The team reduced some of that risk by dealing away a player that has an existing hip injury. They have three star players that have missed various amounts of time in the past for one thing or another, but (knock on wood) all are currently healthy and ready to start training camp at full speed.

Another type of risk is team fit and chemistry. The Celtics have taken a big gamble on these elements by turning over so much of the roster. Gone are most of the faces that built this team’s identity in the last couple of years. It seems like Irving and Hayward are eager to play with each other and Al Horford seemingly could fit next to anyone. Still, we have to see it play out before anyone can consider it a success.

An additional risk to consider is reliance upon youth. The Celtics roster is now much more top heavy than it was in the past. There are fewer veterans and more rookies and young players that figure to play a role in the rotation. How far along has Jaylen Brown progressed from his rookie campaign? How quickly can Jayson Tatum become productive? Who will step up from the rest of the rookie crew (Ojeleye, Nader, Yabusele, Theis)?

A calling card of last year’s team was the gritty second units that had some experience, knew how to grind their way into turnovers, hang onto leads, and get key buckets. Though they weren’t an offensive powerhouse, they fed into the identity that Boston created.

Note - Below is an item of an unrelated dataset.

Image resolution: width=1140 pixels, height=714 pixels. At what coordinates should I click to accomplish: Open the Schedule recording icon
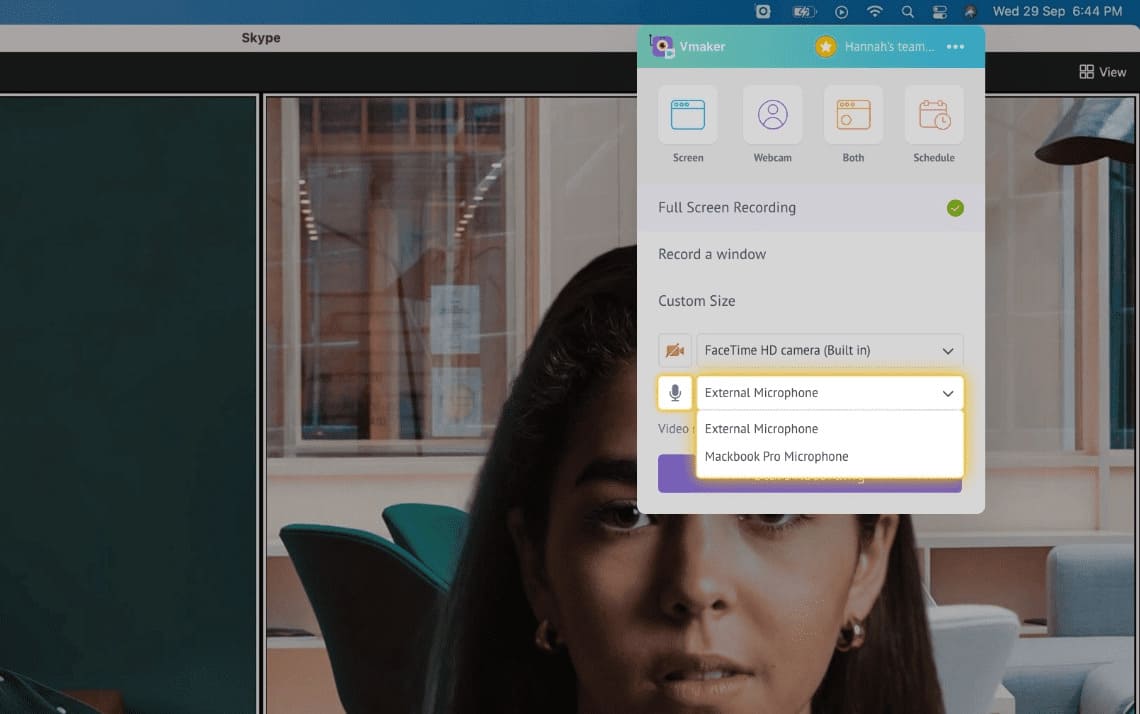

That will be missed.

However, there was inherent risk in standing pat as well. Not only would the team be faced with an uncertain health situation with Isaiah Thomas. They also would have had Avery Bradley and Marcus Smart hitting free agency at the same time. Drafting Markelle Fultz was the safer bet by consensus standards and trading down includes some risk as well.

There are some risks that are worth taking because the upside could be worth it. Especially when you consider that next year isn’t the only end game. Perhaps things won’t fall perfectly into place this season. That’s fine because the core is built around stars entering their prime and young players with loads of potential. So, in theory, they’ll have another shot at it next year, and the next year, and so forth.

There will always be risk for every team, but the Celtics have done what they can to manage and shift that risk the best they can.